It’s Christmas Eve, 1990, Antony Price (with Rupert Everett) is sitting on Madonna’s bed watching rough cuts of In Bed With Madonna. Next day sees the three of them having lunch at Herb Ritt’s Malibu place. ‘I got to know her well when we were watching a famous film, and though everybody else didn’t like it, she and I were mesmerised by it. The film? It was Pasolini’s Saló, which is one of the weirdest, most bizarre films ever made. I first saw it in Soho in the early 1970s, before it was taken off by the police. It’s the story of three prostitutes and they tell their fantasies and Madonna’s looking at me and going, "Where was he coming from?” and I’m going, “I know!”, so we struck up a rapport, She’s fabulous! I love her desire to top the worst enemy she has- which is herself. I’ve met her lots of times now because she always sees Nick Kamen when she’s over here and my partner manages him.'
We’re talking serious stardom here, serious decadence and serious glamour, but then you wouldn’t expect anything less from Price, the man who fused rock and fashion long before Gaultier discovered conical brassieres. Price is the designer who put a capital G into Glamour.
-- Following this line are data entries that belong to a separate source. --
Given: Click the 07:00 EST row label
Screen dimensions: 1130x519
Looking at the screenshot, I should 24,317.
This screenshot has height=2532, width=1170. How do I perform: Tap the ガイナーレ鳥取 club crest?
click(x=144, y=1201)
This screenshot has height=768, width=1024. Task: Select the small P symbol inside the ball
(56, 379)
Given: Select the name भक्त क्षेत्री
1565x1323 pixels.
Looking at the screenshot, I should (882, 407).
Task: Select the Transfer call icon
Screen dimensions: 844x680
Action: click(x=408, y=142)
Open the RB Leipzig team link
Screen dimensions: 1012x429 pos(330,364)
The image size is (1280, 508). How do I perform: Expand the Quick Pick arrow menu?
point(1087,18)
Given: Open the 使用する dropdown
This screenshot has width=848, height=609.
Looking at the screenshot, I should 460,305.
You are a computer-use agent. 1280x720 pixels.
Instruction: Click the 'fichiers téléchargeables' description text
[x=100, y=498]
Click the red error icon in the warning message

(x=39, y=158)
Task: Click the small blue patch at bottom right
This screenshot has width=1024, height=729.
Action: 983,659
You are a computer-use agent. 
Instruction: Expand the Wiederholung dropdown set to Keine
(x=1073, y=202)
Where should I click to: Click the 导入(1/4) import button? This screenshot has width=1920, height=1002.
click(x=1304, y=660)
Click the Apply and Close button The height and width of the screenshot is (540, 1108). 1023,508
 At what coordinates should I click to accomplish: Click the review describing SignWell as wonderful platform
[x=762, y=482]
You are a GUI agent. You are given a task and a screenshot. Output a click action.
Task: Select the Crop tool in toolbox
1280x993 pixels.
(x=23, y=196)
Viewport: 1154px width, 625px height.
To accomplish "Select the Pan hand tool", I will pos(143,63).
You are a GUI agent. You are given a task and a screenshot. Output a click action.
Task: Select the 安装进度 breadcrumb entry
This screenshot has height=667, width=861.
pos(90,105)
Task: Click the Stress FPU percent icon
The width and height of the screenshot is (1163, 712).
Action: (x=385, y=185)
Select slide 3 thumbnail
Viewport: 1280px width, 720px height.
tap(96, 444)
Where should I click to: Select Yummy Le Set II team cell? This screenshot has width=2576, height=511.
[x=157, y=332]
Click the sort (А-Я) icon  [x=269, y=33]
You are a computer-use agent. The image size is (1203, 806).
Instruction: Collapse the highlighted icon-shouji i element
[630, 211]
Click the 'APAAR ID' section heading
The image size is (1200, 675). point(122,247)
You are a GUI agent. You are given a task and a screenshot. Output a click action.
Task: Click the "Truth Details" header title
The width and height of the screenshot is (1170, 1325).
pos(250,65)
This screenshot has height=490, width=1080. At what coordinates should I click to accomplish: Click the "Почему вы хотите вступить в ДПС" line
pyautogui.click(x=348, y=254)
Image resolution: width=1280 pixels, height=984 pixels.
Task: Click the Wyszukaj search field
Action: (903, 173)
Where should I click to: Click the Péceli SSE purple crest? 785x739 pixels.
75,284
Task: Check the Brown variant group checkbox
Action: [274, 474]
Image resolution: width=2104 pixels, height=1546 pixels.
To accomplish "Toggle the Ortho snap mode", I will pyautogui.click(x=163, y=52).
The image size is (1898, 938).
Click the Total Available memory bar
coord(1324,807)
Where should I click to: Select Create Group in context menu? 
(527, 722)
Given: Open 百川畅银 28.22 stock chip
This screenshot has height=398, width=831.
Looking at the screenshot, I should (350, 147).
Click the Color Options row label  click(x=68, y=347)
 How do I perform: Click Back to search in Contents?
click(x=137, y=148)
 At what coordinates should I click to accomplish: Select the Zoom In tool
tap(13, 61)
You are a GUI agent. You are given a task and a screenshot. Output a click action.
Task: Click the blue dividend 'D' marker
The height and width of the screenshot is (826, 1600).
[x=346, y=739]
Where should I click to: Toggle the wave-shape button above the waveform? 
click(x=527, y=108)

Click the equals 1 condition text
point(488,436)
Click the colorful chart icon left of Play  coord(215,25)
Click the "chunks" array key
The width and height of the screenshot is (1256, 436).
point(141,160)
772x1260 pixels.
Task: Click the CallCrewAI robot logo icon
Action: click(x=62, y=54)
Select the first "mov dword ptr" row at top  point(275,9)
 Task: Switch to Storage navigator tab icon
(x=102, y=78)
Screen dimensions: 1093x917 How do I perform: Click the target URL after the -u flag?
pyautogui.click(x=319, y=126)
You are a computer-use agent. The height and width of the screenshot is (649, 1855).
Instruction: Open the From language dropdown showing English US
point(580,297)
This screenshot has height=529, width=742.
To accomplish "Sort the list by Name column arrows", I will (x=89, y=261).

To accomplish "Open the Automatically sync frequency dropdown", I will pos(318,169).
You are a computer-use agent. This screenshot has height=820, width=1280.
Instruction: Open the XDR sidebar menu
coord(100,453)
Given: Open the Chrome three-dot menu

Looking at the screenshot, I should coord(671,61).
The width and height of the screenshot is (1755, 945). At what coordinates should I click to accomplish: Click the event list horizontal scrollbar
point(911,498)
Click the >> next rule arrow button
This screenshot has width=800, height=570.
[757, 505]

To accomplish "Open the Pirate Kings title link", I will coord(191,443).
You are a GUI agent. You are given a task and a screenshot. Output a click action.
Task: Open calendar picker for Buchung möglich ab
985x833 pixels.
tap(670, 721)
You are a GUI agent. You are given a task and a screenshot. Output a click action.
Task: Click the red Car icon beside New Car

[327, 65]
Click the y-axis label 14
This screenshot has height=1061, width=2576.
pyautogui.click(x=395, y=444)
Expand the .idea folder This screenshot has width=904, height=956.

Roxy Music were Price’s first vehicle on the road to stardom; he not only masterminded the band’s album covers and outfits for the girls on tour, but also made suits for Bryan Ferry, establishing the lead singer as the ultimate lounge lizard. 'Yes, I suppose most people do connect me with Roxy Music,' admits Price, lazily. He’s a big man in his mid-forties with a strong jaw and a short haircut, dressed in denim jacket and jeans; black shoes with white socks; his Bradford accent is still detectable and his approach is refreshingly direct. 'Well, the men remember me for Roxy. Women are not aware of Roxy Music in the way that men are. It’s a man’s band. It’s always been a man’s band. And he (Ferry) is a man’s idol; the young men have always admire him, he’s what they aspire to, to have taste like that, to be in the rock business but still have taste and credibility, which is very thin on the ground in the rock business, darling, let’s face it.'
Price should know. His association with Ferry goes back 20 years, back in the days when, fresh from Bradford School of Art and a scholarship to the Royal College of Art, ‘I went straight into Stirling Cooper, which wasn’t happening at all then, with Jane Whiteside and we made Stirling Cooper. I did menswear, she did womenswear. It was very successful.’ Price then opened Plaza, the cheap chic outlet, but it was his shop near World’s End, under his own name, that carried the form-fitting, theatrical fantasies for which he is famous today- divinely desirable constructions for shapely sirens, made up in satin, taffeta, velvet, lame, all drop-dead visions of the peerless party dress. The shop itself was an exercise in pure stylistics.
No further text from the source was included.